• **TEXT PASSAGE**
•••
That same decade a new theory about the hollow-earth appeared. It was the brainchild of Cyrus Read Teed. Teed proposed that the Earth was a hollow sphere and that people lived on the inside of it. In the center of the sphere was the sun, which was half dark and half light. As the sun turned it gave the appearance of a sunset and sunrise. The dense atmosphere in the center of the sphere prevented observers from looking up into the sky and seeing the other side of the world. Interestingly enough, Teed's theory was hard for 19th century mathematicians to disprove based on geometry alone, since the exterior of a sphere can be mapped onto the interior with little trouble.
Teed changed his name to Koresh and founded what might today be called a cult. After buying a 300 acre tract in Florida, Koresh declared himself the messiah of a new religion. He died in 1908 without proving his ideas.
•••
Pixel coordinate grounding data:
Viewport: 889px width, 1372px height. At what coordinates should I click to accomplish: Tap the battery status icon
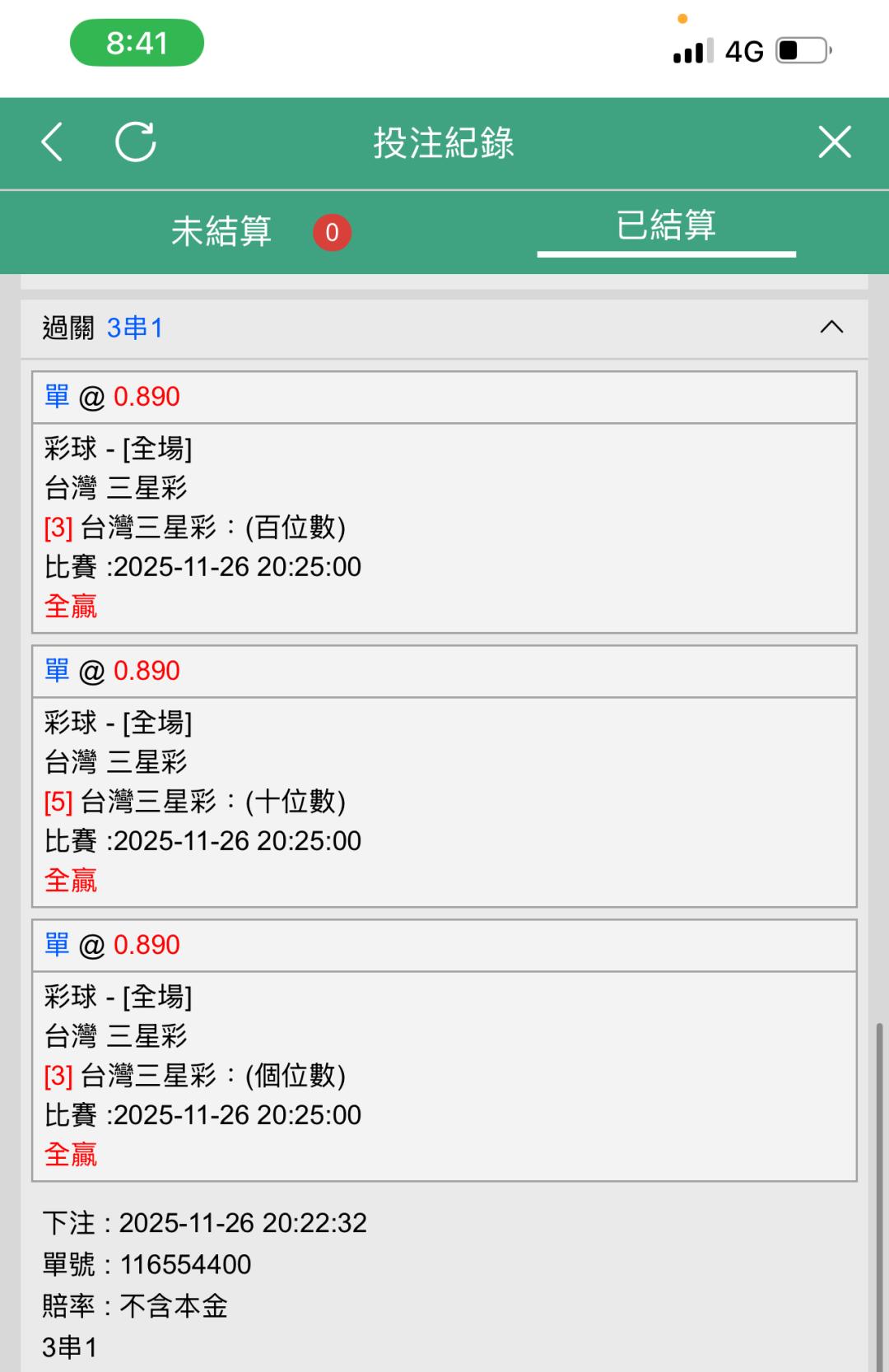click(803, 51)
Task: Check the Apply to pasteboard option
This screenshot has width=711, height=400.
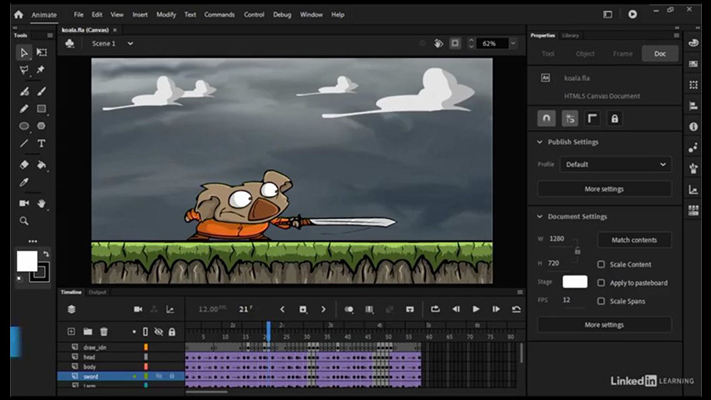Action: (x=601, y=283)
•••
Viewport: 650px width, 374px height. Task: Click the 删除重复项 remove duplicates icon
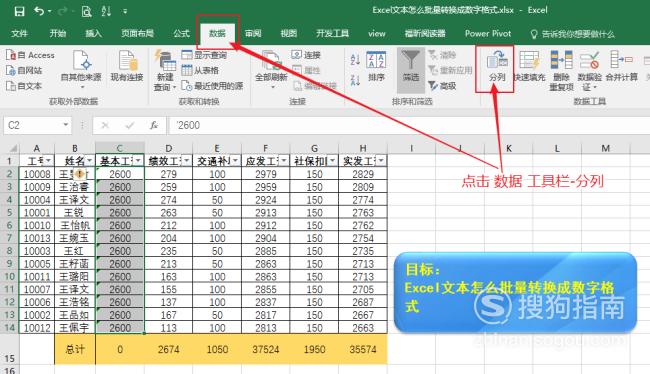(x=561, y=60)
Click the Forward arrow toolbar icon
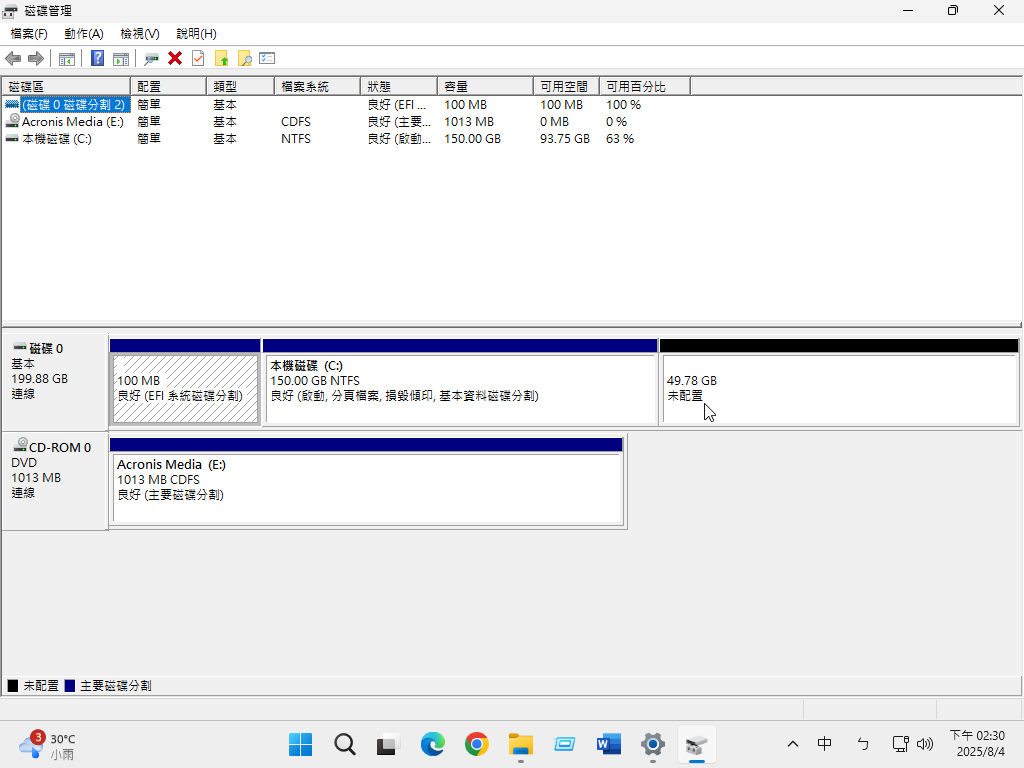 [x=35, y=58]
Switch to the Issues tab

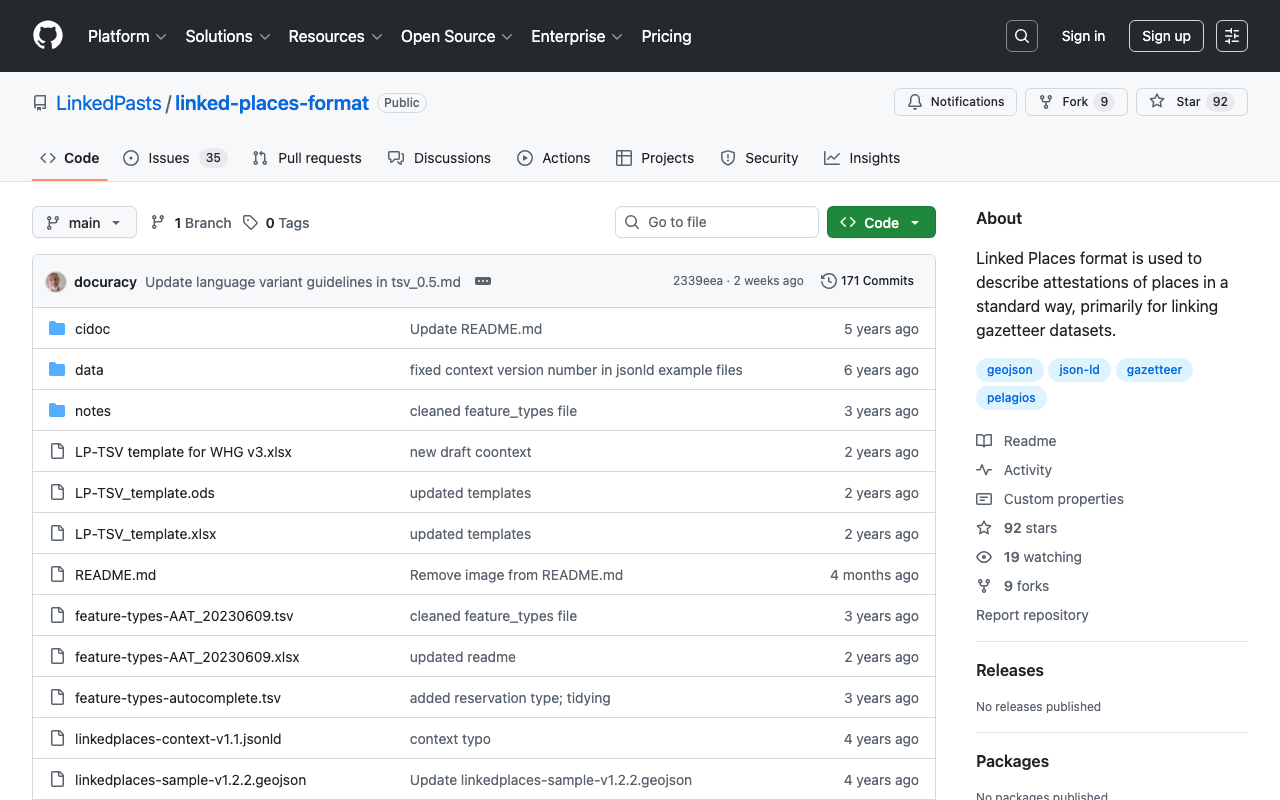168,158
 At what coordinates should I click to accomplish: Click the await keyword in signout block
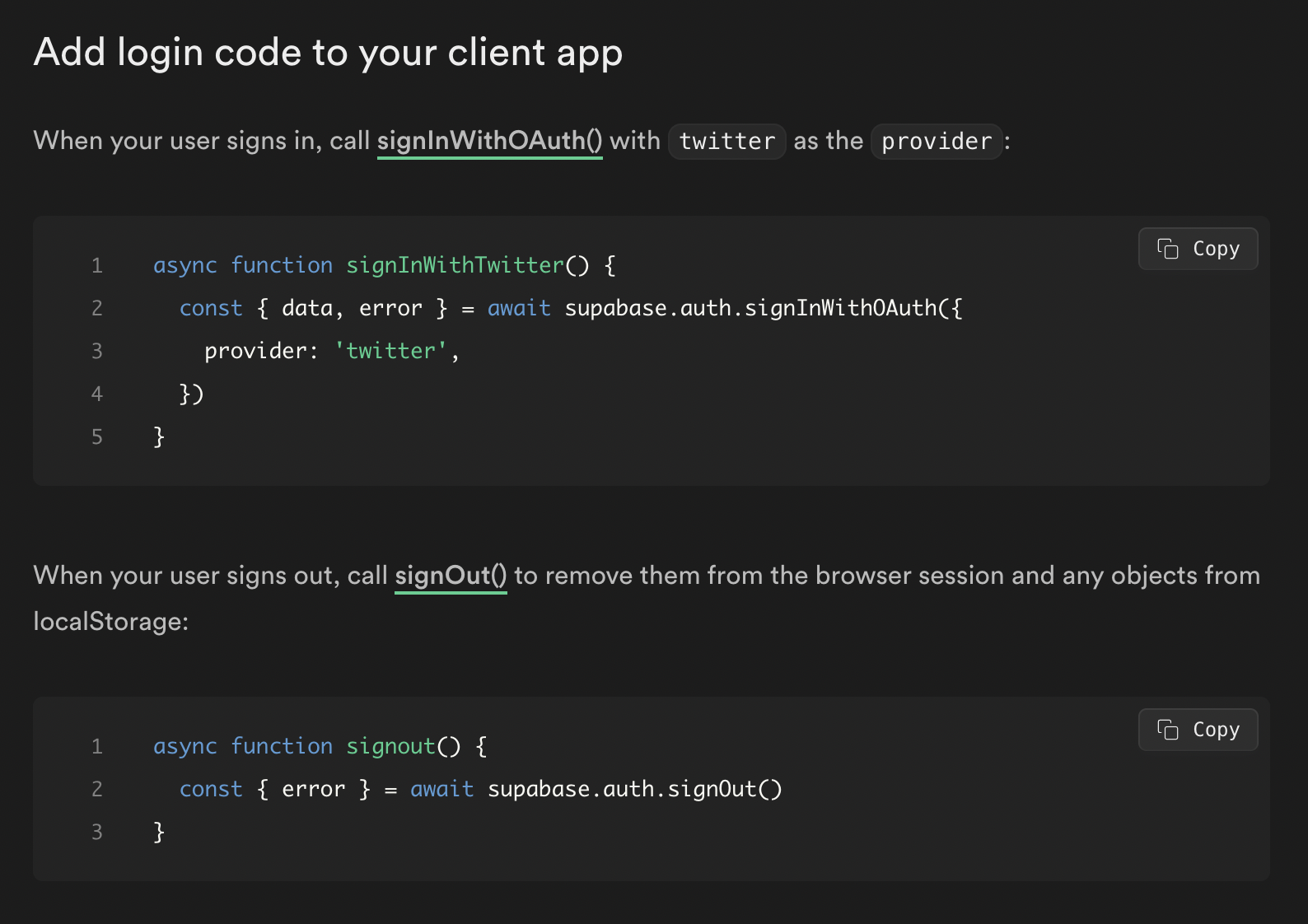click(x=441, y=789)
•••
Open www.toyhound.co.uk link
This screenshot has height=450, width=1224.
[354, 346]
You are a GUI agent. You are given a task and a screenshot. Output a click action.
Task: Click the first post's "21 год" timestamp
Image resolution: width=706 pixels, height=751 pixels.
•••
• **YOUR GOAL**
Translate into Spanish this sentence from the hollow-earth passage: "Teed proposed that the Earth was a hollow sphere and that people lived on the inside of it."

• **RESPONSE AREA**
Teed propuso que la Tierra era una esfera hueca y que la gente vivía en su interior.